Strung up with a set of 9’s the action is low with the right amount of ‘dig’ around the 12th and 14th frets.  Spunky is the word here. Unlike the originals, the new SC is a joy to play from the first position to the top of the neck.  The body is small and light giving the guitar a very resonant and lively feel. 

Nothing is missing from the SC-2 that detracts from the G&L experience: all the hardware is American-made and solid as hell. The maple and the rosewood in the neck are top grade and I even like the frumpy headstock – noticeably less frumpy than the originals but still sufficiently frumpy! Though, it is a bit large. They could have scaled it down by 10% and it would have looked better.

Problems? Only a couple of minor complaints: whoever buffed the neck out failed to get the satin finish all satiny on one spot on the back of the headstock and the guitar is neck-heavy. Obviously, this is not PRS level quality but not bad either. 

This guitar is perfect for just about any style other than metal -- face it, Belair green with white pickups looks too happy and surftastic for that kind of stuff. 

The SC-2 is one of the best deals in electric guitars today: an American guitar with top shelf components for the price of an Exploitistan import. But that's the story of G&L these days: killer guitars at very reasonable guitars -- and the company just keeps improving

How could it be improved? Stainless steel frets would be killer and oversized fretboard position dots from the old days – that would have been a nice touch. If you’re looking for something different than the old Strat and Lester tones it would be stupid not to give an SC-2 a test drive if you can live with the looks.

[Update. G&L has recently made SS frets an option]

Further: the neck carve is great in itself but G&L probably should have stuck with the thin carve from back in the day and lowered the weight of the neck in so doing. That, and probably reducing the headstock size a bit would have made a more balanced instrument.

My biggest gripe pertains to the balance and weight. It is neck-heavy and might dive on you depending upon your strap.

More of a problem is the bridge pickup. Some people like overwound pickups but I do not.
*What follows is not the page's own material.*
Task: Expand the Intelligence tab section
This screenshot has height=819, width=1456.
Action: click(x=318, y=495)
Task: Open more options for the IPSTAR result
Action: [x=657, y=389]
The bridge MFD is just too hot and does not balance with the neck pickup that well w/o rolling the volume back some -- it's like two different guitars in one rather than a single instrument.

UPDATE: These days I rarely ever play this SC except when I want its neck pickup tone for a spot or two in a recording. It just never won a place in my stable of go-to guitars. That's pretty much the case for all my G&L guitars....over the years, they've been displaced by better guitars from PRS and Suhr. I may order a replacement bridge pup and see if I can't forge a new relationship with this guitar, but, considering I already have all my bread and butter tones covered with other great instruments, this SC will probably just remain a niche instrument I pull out a couple times per year for its quirky vibe.